(Data extracted from a collection)
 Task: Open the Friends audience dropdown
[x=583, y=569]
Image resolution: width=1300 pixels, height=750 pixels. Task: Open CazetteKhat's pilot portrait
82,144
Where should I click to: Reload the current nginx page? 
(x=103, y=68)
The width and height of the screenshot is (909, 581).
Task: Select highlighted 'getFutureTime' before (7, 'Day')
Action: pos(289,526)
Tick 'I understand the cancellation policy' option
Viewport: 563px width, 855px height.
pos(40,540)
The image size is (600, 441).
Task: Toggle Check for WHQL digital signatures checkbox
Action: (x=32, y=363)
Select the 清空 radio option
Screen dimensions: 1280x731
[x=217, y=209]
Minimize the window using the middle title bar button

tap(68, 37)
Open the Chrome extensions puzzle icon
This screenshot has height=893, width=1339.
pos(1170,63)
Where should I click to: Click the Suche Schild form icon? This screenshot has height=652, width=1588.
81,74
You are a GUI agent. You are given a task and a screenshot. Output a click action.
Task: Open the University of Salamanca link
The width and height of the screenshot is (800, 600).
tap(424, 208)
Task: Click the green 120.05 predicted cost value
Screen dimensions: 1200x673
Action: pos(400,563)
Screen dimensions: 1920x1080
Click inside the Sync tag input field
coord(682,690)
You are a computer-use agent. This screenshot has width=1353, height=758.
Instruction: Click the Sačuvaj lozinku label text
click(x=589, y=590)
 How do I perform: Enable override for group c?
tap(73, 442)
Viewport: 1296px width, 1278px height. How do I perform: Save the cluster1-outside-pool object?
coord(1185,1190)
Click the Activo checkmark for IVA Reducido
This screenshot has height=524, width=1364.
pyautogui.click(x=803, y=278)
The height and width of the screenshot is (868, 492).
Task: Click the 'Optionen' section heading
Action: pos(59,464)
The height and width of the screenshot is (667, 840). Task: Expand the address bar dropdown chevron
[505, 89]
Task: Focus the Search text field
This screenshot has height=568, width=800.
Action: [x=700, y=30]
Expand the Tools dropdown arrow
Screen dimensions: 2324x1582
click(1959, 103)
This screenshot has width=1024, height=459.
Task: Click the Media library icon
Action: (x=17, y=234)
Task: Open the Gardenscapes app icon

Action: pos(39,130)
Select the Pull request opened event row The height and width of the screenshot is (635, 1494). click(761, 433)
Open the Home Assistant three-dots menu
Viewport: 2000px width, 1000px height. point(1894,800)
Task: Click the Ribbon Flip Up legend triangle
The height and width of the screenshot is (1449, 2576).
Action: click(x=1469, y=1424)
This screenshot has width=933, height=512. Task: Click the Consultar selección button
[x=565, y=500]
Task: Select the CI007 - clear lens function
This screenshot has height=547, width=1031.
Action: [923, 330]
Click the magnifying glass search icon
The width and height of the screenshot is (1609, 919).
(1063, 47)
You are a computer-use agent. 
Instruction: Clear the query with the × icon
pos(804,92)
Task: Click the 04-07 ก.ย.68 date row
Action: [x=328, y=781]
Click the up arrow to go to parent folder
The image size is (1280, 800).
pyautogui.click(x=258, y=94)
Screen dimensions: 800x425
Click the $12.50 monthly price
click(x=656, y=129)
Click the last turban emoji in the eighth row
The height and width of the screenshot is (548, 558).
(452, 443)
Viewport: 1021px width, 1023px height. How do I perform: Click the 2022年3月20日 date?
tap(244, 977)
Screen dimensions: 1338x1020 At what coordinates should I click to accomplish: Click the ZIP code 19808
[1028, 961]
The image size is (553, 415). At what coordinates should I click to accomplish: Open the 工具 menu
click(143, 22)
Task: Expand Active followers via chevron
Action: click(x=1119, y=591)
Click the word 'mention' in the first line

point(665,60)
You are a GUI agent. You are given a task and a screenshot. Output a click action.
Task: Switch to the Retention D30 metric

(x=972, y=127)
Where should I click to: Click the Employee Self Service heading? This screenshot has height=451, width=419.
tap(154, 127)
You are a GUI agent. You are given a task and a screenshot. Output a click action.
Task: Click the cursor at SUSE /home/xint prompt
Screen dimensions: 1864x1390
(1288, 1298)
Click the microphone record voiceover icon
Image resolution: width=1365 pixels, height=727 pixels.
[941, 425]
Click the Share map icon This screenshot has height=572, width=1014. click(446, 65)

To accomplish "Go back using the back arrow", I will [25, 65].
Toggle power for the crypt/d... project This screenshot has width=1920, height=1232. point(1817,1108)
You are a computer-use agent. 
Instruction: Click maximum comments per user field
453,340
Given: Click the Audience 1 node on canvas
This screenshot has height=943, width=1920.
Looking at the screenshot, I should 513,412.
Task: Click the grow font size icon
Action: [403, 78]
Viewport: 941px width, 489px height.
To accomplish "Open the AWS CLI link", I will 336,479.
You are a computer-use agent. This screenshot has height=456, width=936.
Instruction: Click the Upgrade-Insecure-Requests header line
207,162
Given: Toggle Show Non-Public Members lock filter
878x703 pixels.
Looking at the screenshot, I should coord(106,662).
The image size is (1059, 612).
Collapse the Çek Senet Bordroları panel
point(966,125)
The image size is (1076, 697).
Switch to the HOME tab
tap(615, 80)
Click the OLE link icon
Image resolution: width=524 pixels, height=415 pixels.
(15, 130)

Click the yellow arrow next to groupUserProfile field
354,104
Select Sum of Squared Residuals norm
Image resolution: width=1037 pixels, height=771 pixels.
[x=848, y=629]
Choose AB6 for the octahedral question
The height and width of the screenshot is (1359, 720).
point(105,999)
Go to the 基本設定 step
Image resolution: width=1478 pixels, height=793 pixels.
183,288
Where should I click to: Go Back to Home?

— THE PROBLEM —
Return each line from the rows above that contains the string "size", matching it case-sensitively.

— COMPLETE OUTPUT —
The image size is (600, 441).
The image size is (1280, 800).
The image size is (553, 415). At what coordinates should I click to accomplish: Open the 工具 menu
Task: Click the grow font size icon
The image size is (1059, 612).
The image size is (1076, 697).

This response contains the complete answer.